Mucho de esa ilusión por la música hay también en «The Man from Mo-Wax«, documental de Matthew Jones en torno a la contrahecha figura de James Lavelle: Dios en los 90, ángel caído a partir del cambio de siglo, el hombre detrás del sello Mo’Wax y del grupo Unkle es retratado en sus luces… pero también en sus sombras. Puede que en el cierre se fuerce demasiado el grand finale de redención, y puede también que durante todo el visionado te acompañe una insidiosa sensación de que Lavelle es un capullo que no merece los miramientos del realizador a la hora de recuperar su figura (y su herencia), pero lo cortés no quita lo valiente y hay que reconocer que la biografía de James es tan relevante como impactante.
Pero repito: «The Man from Mo-Wax» mantiene un equilibrio pluscuamperfecto entre luces y sombras. Eso es lo que salva finalmente al documental de Matthew Jones: que celebra la bonanza de los 90, cuando Lavelle era un Rey Midas que convertía en oro todo lo que tocaba y acaparaba portadas en la NME, pero también afronta con valentía la degradación de la carrera del ídolo de barro y sus desastrosas decisiones laborales. De esta forma, al final del camino, es inevitable sentir ilusión (e incluso pasión) por la figura de James Lavelle. Una pasión, por cierto, con la que es genial epatar por un momento porque yo, básicamente, hacía tiempo que no sentía hacia alguien en concreto. No sé vosotros.
Si de pasión hablamos, la palma en el In-Edit 2016 por ahora se la lleva «I Am Thor«. Cada año hay en el festival una de esas películas de las que se rumorea que «es más fuerte que «This is Spinal Tap» porque, por increíble que parezca, la historia que explica es real«. En esta ocasión, el director Ryan Wise aborda la carrera de Jon Mikl Thor con un ritmo frenético: su debut como estrella rutilante del glam metal setentero (con puntales como un secuestro perpetrado por su propia discográfica o los inicios como camarero desnudo) es ventilado a una velocidad que deja al espectador aturullado.

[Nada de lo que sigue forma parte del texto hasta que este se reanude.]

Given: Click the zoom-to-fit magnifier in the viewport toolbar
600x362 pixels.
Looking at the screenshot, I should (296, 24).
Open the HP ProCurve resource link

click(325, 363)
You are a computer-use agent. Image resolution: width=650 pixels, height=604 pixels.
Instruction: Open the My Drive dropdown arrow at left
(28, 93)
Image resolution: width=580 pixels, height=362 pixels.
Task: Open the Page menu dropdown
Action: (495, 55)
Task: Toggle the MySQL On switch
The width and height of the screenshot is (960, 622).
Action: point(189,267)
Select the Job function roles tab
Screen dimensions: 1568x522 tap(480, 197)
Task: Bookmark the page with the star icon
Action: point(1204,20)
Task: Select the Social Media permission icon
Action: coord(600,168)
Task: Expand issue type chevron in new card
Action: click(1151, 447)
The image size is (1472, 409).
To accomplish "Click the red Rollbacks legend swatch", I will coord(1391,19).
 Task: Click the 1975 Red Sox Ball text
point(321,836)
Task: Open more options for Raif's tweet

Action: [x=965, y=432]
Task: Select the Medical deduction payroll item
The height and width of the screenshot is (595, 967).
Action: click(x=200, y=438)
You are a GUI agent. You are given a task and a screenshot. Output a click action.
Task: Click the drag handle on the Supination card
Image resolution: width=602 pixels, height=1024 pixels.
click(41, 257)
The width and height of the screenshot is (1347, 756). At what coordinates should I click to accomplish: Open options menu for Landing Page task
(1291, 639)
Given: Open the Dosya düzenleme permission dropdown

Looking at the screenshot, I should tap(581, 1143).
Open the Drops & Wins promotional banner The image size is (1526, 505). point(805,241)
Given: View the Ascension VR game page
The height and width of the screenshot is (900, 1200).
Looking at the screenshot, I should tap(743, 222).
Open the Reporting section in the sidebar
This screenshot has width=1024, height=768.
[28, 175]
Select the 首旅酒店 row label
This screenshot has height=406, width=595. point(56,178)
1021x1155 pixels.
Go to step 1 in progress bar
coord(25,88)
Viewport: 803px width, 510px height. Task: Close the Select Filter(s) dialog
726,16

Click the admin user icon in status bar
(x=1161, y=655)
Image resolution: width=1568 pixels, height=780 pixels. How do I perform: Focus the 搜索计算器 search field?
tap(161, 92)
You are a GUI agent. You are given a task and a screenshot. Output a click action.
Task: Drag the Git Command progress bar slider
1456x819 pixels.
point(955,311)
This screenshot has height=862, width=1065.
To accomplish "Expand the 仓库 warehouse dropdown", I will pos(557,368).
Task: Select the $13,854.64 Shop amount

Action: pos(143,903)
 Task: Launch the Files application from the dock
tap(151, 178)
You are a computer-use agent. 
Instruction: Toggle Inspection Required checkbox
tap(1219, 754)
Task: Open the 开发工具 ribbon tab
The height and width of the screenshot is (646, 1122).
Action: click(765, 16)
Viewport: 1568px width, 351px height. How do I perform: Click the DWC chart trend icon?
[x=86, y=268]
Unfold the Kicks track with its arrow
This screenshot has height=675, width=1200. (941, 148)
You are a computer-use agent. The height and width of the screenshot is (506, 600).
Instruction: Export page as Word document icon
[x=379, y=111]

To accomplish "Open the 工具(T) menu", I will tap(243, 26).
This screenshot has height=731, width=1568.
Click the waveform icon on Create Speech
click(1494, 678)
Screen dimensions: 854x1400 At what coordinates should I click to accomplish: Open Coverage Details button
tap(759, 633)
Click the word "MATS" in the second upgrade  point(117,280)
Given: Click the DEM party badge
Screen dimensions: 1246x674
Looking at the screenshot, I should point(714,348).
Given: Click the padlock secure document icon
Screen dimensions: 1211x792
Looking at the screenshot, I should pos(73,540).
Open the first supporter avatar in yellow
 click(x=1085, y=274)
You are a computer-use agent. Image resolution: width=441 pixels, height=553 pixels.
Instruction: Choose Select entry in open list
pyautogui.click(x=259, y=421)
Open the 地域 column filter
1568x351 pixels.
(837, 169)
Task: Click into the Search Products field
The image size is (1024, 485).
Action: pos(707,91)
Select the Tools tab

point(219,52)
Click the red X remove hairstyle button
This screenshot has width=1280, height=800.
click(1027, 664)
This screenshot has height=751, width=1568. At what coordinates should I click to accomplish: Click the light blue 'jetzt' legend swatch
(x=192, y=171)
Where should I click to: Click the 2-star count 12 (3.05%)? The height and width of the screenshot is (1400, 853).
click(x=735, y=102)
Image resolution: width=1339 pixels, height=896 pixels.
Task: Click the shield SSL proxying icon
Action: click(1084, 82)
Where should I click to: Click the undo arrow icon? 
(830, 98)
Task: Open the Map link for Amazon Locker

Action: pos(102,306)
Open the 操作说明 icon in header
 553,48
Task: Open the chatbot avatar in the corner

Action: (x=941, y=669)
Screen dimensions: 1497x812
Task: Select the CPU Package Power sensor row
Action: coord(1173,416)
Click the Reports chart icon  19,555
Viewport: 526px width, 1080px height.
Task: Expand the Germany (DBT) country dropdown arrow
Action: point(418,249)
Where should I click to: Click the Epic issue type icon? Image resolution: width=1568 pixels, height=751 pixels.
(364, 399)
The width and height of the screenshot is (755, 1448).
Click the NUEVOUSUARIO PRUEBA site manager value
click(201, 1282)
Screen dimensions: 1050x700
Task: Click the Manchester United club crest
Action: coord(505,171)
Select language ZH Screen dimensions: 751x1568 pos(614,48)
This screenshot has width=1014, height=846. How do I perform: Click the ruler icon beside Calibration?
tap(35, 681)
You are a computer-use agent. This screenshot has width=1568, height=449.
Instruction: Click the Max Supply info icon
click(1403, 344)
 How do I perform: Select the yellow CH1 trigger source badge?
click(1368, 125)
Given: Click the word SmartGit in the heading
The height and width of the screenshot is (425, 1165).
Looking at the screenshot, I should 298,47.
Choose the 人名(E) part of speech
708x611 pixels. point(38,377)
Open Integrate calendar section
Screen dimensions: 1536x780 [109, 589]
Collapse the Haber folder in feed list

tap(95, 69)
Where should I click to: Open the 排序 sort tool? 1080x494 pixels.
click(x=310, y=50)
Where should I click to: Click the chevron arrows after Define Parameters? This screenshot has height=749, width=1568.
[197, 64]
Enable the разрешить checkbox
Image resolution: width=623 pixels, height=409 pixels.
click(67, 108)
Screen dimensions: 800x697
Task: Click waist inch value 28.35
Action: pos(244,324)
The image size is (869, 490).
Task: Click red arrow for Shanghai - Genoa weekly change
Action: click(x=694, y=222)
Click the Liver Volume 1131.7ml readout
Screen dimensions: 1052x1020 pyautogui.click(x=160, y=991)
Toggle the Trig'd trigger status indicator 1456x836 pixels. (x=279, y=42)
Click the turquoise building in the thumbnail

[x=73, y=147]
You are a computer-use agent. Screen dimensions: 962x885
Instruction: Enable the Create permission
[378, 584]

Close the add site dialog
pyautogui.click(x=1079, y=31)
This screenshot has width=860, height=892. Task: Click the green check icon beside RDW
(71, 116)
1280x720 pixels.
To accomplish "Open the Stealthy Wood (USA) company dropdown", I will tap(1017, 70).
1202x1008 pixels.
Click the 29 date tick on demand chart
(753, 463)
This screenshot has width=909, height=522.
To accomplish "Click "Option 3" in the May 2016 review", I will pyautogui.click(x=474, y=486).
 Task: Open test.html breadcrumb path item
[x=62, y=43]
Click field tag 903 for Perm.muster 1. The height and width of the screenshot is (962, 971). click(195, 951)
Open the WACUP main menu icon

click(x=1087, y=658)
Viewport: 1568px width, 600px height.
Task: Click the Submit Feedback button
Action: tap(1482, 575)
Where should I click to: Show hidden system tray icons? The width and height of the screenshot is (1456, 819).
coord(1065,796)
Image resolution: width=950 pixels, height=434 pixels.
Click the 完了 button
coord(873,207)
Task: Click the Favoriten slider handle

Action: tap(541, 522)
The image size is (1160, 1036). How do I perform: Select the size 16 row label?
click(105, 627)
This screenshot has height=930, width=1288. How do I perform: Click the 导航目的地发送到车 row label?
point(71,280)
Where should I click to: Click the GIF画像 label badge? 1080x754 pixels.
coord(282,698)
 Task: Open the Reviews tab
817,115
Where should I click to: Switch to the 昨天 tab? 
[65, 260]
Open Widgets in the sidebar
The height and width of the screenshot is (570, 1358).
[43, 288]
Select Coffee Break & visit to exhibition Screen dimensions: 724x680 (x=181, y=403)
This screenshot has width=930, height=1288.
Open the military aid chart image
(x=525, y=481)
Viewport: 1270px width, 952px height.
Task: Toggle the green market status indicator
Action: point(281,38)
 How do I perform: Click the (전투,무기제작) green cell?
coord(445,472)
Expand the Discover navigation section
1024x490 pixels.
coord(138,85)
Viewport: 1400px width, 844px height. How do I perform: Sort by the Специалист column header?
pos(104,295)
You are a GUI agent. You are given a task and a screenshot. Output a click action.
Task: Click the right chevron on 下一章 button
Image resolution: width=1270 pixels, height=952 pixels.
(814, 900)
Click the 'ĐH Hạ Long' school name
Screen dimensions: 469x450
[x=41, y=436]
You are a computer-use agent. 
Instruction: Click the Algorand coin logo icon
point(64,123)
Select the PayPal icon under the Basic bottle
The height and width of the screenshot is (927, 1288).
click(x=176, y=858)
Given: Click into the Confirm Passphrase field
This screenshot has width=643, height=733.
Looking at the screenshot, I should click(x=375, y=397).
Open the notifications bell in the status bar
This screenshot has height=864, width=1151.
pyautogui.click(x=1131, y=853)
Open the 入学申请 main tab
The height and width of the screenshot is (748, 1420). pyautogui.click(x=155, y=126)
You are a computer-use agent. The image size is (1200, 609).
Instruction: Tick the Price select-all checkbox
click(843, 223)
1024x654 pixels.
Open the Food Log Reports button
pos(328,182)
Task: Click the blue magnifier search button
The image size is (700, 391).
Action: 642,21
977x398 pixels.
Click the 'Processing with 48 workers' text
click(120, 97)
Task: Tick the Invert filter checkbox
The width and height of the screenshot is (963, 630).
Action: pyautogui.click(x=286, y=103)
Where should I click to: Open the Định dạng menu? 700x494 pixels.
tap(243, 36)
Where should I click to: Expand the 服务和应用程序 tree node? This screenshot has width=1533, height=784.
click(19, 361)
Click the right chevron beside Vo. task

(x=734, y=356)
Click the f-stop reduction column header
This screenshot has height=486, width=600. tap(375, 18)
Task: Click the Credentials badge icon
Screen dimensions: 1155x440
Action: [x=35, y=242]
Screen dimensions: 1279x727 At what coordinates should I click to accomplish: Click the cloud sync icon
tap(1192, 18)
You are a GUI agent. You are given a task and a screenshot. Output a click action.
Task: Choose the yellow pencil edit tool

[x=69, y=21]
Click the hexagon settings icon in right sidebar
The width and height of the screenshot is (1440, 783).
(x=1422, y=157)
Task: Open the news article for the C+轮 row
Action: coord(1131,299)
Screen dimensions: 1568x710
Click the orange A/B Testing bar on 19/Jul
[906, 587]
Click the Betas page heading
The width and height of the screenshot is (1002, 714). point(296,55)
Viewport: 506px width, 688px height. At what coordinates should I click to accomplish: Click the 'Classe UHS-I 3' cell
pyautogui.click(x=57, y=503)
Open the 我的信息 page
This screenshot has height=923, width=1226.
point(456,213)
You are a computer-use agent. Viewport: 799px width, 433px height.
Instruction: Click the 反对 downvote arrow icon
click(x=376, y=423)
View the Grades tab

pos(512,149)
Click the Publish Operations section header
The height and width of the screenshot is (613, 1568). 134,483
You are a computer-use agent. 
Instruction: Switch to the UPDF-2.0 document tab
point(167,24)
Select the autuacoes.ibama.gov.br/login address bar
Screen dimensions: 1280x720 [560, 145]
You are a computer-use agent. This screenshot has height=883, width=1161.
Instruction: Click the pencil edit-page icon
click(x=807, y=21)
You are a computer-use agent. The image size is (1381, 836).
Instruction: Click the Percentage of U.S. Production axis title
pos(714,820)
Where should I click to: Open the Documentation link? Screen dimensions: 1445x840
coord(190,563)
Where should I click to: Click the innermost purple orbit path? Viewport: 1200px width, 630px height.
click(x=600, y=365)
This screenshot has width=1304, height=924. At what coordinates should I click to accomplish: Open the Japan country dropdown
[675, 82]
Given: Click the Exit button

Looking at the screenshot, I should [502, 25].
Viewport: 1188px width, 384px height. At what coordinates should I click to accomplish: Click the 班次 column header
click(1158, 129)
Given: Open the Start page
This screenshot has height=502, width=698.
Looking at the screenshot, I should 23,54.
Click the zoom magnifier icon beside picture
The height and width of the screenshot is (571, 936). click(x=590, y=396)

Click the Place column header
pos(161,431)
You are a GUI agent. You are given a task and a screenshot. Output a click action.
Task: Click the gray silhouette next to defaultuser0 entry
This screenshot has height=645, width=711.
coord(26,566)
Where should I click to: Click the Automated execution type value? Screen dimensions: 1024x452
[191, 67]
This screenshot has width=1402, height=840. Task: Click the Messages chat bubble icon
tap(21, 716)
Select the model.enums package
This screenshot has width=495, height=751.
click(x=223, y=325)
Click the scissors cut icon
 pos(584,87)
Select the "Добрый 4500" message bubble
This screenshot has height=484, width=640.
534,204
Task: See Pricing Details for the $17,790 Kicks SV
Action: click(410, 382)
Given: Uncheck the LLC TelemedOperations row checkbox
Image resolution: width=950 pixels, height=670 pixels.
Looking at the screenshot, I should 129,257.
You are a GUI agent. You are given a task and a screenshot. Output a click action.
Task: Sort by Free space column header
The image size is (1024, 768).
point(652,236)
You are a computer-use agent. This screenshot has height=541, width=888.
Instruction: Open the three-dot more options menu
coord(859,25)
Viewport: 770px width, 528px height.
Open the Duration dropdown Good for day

Y entonces llega la verdadera chicha de «I Am Thor«: el seguimiento día a día de este hombre que, tras un parón necesario debido al escaso (casi nulo) interés que despertaba su figura, decide volver. Decide que, al fin y al cabo, su pasión por la música puede más que el fracaso continuo. La vida de Thor es una concatenación de malas decisiones y (mucha) mala suerte… Aunque, de nuevo, ahí esta el grand finale triunfal y el cachondísimo último plano. Una redención final que, en este caso, se perdona por la pasión que transmite el propio protagonista. Hasta aquí he hablado de la ilusión por la música como espectador, pero si algo tiene «I Am Thor» es que sabe transmitir la ilusión por la música como creador aunque no sepas ni tocar la flauta (es decir: mi caso personal).